Winning their first two matches against fierce foes Pakistan and then Pool B favorites South Africa already put India in command of the group. It also all-but assured them of cruising though to the last eight as one of the top two teams and thus avoiding co-hosts Australia and New Zealand in the first knockout round. Yet captain Mahendra Singh Dhoni has so far resisted the temptation to rotate his lineup, and give some of his squad members time out on the field while allowing his first-choice lineup an extended rest. And providing there are no obvious problems, that strategy will continue against Zimbabwe.
“We need the physio's input in this matter,” Dhoni said following the win over Ireland, reports the Times of India. “If the physio feels any player is in danger of breaking down, we will rest him in that situation. Otherwise, if everyone is fit and available for selection, we'll field the best XI. Because there are already long breaks between matches -- that much rest should be adequate. If there is no risk of injury, we will then continue to field our best eleven.”
For India’s opponents, the match is also essentially a meaningless one, although for far less positive reasons. With just one win -- against the United Arab Emirates -- from their five matches so far, Zimbabwe already know they will be heading home from New Zealand after Saturday’s encounter.

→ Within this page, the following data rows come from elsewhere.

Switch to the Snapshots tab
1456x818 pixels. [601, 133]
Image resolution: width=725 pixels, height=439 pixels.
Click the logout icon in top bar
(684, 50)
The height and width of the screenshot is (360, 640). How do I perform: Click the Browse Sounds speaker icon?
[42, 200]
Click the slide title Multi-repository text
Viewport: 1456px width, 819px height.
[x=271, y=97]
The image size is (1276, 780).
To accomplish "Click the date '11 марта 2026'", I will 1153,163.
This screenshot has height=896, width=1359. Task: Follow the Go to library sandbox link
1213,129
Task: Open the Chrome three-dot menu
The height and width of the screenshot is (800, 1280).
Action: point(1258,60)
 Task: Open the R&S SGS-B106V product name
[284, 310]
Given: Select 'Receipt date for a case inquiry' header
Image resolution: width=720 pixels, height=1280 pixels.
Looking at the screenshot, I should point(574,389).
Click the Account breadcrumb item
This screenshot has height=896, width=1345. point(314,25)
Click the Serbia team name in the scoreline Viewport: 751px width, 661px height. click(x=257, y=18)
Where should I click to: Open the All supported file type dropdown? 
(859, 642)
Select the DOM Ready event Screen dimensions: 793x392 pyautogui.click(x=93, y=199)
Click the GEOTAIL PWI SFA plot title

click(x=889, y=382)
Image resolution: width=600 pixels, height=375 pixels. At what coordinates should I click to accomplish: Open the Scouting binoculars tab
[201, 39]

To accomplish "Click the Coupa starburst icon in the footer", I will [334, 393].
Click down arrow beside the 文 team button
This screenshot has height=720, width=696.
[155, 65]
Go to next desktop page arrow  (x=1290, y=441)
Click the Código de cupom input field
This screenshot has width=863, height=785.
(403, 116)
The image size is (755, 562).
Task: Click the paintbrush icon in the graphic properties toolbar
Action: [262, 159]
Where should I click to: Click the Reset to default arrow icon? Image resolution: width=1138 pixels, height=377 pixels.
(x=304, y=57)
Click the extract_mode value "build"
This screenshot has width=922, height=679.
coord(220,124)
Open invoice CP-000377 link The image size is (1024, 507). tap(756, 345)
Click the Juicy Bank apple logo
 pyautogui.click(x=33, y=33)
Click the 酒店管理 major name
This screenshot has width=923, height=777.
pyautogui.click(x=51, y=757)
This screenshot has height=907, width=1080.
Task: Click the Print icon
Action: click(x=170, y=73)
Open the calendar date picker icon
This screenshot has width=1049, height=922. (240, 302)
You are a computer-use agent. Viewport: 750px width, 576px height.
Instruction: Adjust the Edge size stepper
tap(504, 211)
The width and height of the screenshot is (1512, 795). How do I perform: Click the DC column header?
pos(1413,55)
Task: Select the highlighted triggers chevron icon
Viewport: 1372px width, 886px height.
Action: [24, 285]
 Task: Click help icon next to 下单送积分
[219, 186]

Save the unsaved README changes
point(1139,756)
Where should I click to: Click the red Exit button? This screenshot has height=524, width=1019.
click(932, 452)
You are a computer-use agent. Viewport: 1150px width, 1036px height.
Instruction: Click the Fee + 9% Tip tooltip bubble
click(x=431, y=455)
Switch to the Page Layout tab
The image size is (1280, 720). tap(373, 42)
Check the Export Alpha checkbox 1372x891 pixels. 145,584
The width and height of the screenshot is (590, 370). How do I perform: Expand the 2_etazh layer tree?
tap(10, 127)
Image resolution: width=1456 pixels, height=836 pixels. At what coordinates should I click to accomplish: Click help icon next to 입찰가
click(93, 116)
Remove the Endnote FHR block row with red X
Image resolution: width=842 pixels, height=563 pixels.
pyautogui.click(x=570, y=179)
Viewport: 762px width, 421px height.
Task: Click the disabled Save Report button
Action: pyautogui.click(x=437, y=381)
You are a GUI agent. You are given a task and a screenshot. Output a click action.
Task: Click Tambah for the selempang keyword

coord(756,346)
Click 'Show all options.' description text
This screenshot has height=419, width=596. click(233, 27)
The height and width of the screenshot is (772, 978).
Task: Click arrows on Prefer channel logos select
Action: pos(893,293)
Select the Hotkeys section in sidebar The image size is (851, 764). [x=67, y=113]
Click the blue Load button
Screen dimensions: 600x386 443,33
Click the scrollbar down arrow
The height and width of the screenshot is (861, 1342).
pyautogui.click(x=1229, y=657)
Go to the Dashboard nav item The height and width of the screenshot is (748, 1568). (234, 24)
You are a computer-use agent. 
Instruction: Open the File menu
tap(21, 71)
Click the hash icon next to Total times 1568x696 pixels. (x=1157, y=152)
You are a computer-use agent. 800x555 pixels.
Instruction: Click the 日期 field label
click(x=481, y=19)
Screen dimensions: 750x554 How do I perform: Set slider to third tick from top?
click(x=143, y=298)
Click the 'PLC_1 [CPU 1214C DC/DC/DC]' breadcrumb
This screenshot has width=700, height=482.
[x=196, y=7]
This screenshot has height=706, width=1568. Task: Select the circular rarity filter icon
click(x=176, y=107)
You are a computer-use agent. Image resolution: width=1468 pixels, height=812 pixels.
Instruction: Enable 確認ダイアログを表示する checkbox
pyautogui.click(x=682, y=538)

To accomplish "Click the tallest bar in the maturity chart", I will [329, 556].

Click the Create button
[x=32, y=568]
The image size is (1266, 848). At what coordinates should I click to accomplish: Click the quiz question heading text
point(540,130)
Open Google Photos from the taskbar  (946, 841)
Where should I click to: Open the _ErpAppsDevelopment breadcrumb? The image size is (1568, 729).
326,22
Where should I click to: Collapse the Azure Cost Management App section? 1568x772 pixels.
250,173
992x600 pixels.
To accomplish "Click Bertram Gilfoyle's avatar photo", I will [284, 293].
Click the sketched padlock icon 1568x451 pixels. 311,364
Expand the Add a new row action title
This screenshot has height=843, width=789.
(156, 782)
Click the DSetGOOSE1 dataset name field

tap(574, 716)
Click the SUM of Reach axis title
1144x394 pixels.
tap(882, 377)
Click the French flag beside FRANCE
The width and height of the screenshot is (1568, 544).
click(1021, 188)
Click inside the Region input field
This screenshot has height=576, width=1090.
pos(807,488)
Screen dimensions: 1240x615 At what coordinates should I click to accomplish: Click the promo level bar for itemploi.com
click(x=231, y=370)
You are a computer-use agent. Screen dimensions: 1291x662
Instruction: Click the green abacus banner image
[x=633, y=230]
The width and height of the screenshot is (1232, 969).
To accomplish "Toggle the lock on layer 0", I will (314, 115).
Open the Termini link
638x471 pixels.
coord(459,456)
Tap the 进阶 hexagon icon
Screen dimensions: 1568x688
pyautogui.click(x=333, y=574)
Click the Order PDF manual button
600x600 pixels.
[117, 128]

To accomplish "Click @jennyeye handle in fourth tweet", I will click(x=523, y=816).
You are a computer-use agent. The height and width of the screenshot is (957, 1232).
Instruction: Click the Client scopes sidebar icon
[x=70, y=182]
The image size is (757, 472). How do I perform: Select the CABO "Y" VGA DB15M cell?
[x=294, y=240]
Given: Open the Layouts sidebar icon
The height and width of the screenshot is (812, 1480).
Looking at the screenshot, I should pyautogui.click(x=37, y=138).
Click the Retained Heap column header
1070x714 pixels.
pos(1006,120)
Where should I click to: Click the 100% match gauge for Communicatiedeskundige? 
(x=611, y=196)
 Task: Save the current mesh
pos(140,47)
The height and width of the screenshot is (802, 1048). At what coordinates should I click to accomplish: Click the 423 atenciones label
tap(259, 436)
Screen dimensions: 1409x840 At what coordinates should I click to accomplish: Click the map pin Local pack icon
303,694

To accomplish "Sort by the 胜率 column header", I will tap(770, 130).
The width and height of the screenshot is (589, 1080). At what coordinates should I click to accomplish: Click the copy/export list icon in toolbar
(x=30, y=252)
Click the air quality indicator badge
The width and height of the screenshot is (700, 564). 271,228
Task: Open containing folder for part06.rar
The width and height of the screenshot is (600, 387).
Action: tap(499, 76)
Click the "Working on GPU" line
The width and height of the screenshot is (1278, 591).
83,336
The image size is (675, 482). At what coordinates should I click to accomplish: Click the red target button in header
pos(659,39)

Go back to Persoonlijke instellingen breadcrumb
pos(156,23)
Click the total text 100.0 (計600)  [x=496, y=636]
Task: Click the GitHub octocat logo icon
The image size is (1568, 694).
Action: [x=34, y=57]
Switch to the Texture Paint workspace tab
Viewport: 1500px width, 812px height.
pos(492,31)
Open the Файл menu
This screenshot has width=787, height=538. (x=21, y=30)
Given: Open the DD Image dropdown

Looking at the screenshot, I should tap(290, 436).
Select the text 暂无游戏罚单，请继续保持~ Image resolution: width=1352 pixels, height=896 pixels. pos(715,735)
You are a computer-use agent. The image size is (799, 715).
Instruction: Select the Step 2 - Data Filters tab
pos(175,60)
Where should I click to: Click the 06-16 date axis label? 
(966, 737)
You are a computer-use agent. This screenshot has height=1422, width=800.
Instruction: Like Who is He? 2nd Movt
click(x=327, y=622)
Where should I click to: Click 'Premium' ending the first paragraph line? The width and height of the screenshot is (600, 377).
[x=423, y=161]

Their fate was confirmed after falling to associate nation Ireland by just five runs in a thriller in Hobart on Saturday. The disappointment for Zimbabwe was particularly pronounced, having looked on course to surpass Ireland’s total of 331 before Sean Williams was caught out four runs short of his century by Irishman John Mooney while he appeared to have his foot on the boundary rope.
Zimbabwe have been dealt a further blow this week, with the news that experienced wicketkeeper-batsman Brendon Taylor has signed a three-year Koplak deal with English county side Nottinghamshire, meaning the match with India could be his last for his country. The Koplak agreement allows English team to employ players from citizens of countries that have signed European Union Association Agreements, but prevents the players from turning out for their national team while it is in place.
“It's been one of the biggest decisions I've had to make; in fact the biggest decision,” the 29-year-old told ESPNcricinfo. "I've always been very passionate about playing for Zimbabwe, I still am.
“I'm very, very sad to leave Zimbabwe cricket. I've had some fond memories and I have some great friends here but life goes on and you have to try and make the best decisions for your family and moving forward.”
Prediction: A bitterly disappointed Zimbabwe are unlikely to have any answer for an India team that will be seeking to continue their momentum heading into the knockout rounds.